- [Dataset records]

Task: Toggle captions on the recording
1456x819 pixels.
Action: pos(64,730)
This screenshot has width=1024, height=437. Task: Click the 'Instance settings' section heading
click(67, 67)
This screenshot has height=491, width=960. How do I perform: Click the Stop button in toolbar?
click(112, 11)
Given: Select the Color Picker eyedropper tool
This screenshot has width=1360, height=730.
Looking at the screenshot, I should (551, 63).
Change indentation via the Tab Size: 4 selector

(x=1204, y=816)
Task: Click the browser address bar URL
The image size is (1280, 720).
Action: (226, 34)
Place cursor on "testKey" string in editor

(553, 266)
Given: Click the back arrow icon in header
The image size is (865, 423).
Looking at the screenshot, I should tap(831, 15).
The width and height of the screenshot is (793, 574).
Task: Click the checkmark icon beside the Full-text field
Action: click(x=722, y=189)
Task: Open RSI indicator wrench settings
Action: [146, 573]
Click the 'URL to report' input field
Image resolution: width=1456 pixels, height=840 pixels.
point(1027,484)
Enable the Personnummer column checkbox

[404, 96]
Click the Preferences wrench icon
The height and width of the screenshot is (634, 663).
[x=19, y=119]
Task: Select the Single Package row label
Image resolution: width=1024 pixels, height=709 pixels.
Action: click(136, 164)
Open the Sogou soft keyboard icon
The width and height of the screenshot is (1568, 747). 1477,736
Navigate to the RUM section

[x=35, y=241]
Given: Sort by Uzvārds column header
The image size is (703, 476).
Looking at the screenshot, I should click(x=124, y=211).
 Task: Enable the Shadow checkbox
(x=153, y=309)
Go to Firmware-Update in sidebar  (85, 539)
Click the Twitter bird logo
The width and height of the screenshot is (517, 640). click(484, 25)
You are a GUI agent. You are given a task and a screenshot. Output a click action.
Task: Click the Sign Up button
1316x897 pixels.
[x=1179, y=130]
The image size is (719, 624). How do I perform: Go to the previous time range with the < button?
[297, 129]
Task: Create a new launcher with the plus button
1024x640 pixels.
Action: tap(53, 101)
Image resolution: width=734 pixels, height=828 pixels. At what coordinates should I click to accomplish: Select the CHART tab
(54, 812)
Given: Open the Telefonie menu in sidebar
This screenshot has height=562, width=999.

- [Problem requirements]
Copy out all of the material above line for line, with no change to any character.

- [Result of this exercise]
Task: Toggle captions on the recording
1456x819 pixels.
Action: pos(64,730)
This screenshot has width=1024, height=437. Task: Click the 'Instance settings' section heading
click(67, 67)
This screenshot has height=491, width=960. How do I perform: Click the Stop button in toolbar?
click(112, 11)
Given: Select the Color Picker eyedropper tool
This screenshot has width=1360, height=730.
Looking at the screenshot, I should (551, 63).
Change indentation via the Tab Size: 4 selector

(x=1204, y=816)
Task: Click the browser address bar URL
The image size is (1280, 720).
Action: (226, 34)
Place cursor on "testKey" string in editor

(553, 266)
Given: Click the back arrow icon in header
The image size is (865, 423).
Looking at the screenshot, I should tap(831, 15).
The width and height of the screenshot is (793, 574).
Task: Click the checkmark icon beside the Full-text field
Action: click(x=722, y=189)
Task: Open RSI indicator wrench settings
Action: [146, 573]
Click the 'URL to report' input field
Image resolution: width=1456 pixels, height=840 pixels.
point(1027,484)
Enable the Personnummer column checkbox

[404, 96]
Click the Preferences wrench icon
The height and width of the screenshot is (634, 663).
[x=19, y=119]
Task: Select the Single Package row label
Image resolution: width=1024 pixels, height=709 pixels.
Action: click(136, 164)
Open the Sogou soft keyboard icon
The width and height of the screenshot is (1568, 747). 1477,736
Navigate to the RUM section

[x=35, y=241]
Given: Sort by Uzvārds column header
The image size is (703, 476).
Looking at the screenshot, I should click(x=124, y=211).
 Task: Enable the Shadow checkbox
(x=153, y=309)
Go to Firmware-Update in sidebar  (85, 539)
Click the Twitter bird logo
The width and height of the screenshot is (517, 640). click(484, 25)
You are a GUI agent. You are given a task and a screenshot. Output a click action.
Task: Click the Sign Up button
1316x897 pixels.
[x=1179, y=130]
The image size is (719, 624). How do I perform: Go to the previous time range with the < button?
[297, 129]
Task: Create a new launcher with the plus button
1024x640 pixels.
Action: tap(53, 101)
Image resolution: width=734 pixels, height=828 pixels. At what coordinates should I click to accomplish: Select the CHART tab
(54, 812)
Given: Open the Telefonie menu in sidebar
This screenshot has height=562, width=999.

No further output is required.